* Start Records to use *

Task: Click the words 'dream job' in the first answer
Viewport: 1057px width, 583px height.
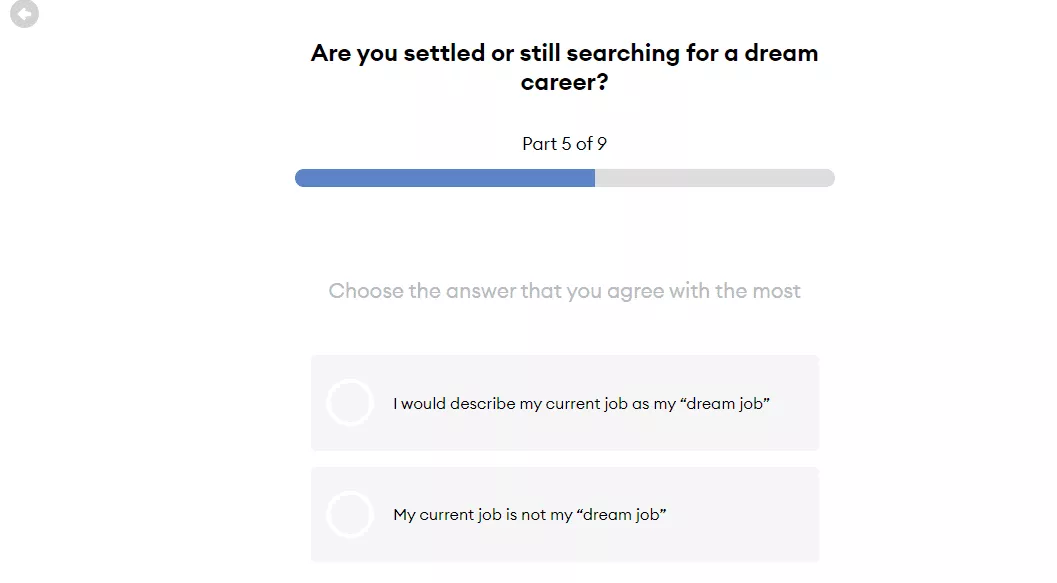Action: point(725,403)
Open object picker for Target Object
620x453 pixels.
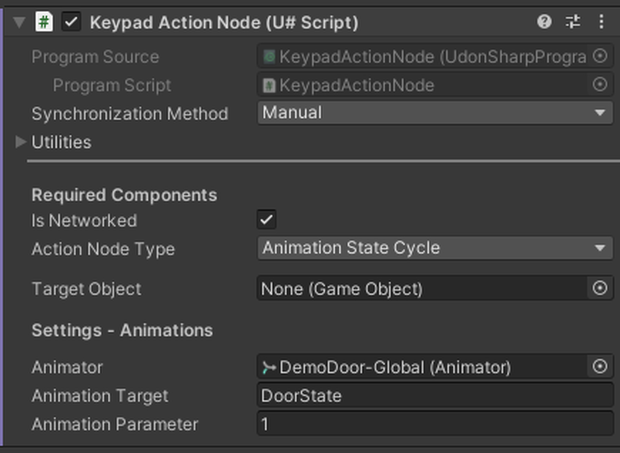(600, 288)
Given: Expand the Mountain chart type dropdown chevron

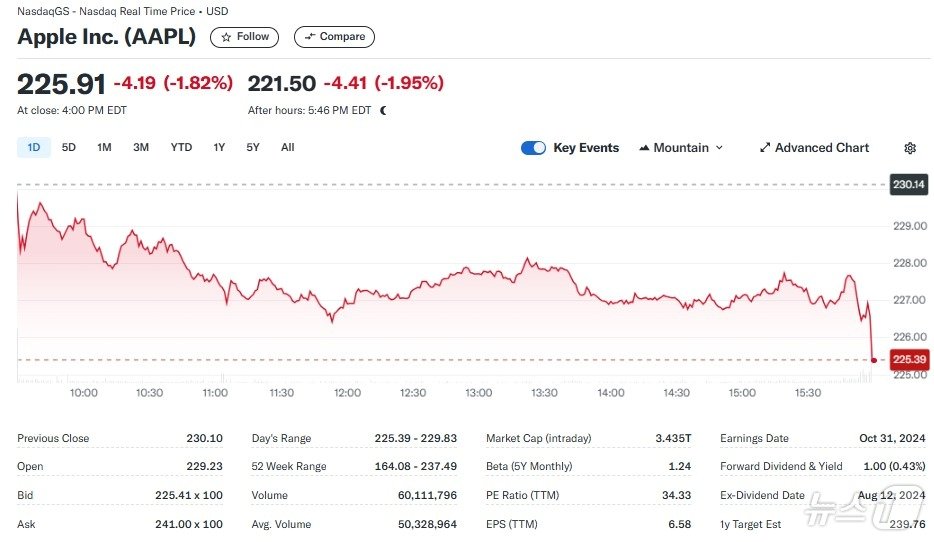Looking at the screenshot, I should click(x=718, y=148).
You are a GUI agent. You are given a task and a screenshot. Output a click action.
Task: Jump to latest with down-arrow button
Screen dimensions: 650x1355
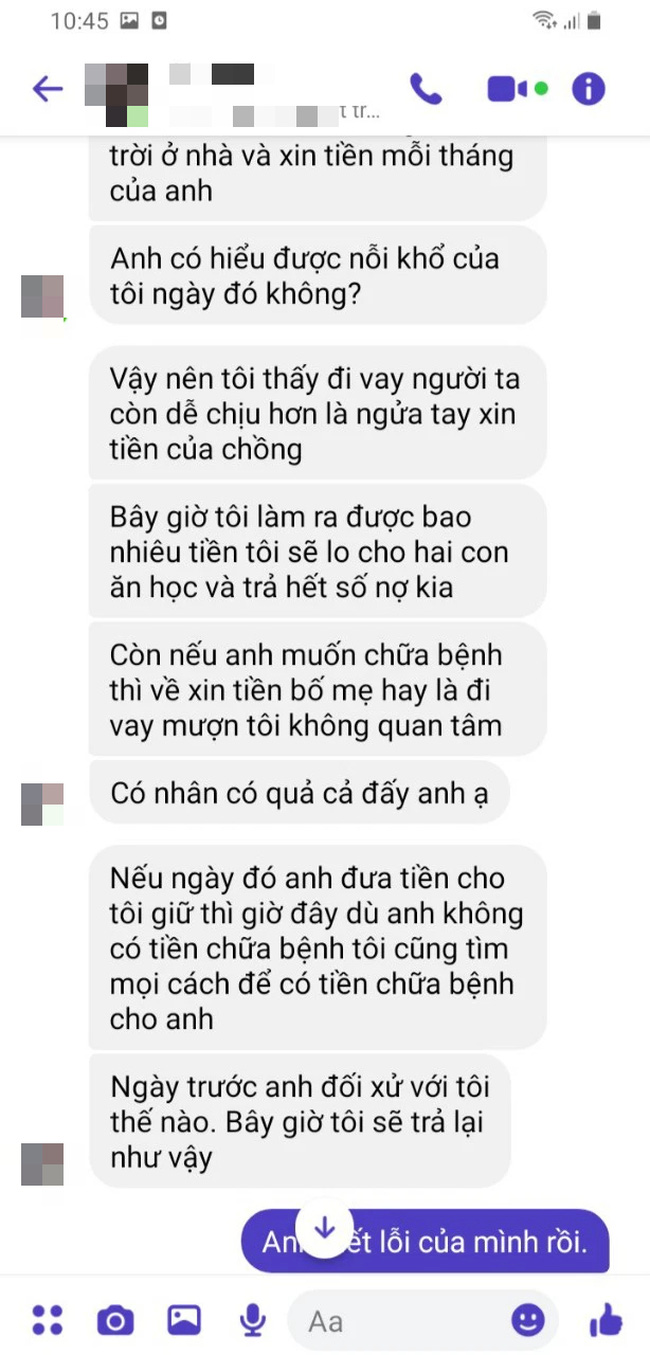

* End Records to use *

▶ _Task objective_: Print the lines from the beginning of the records through the line containing "Looking at the", including both ends. Reproduce them exactly as given, but leave the pictures out.

▶ _Response to this exercise_:
Task: Click the words 'dream job' in the first answer
Viewport: 1057px width, 583px height.
Action: point(725,403)
Open object picker for Target Object
620x453 pixels.
(600, 288)
Given: Expand the Mountain chart type dropdown chevron

Looking at the screenshot, I should click(x=718, y=148).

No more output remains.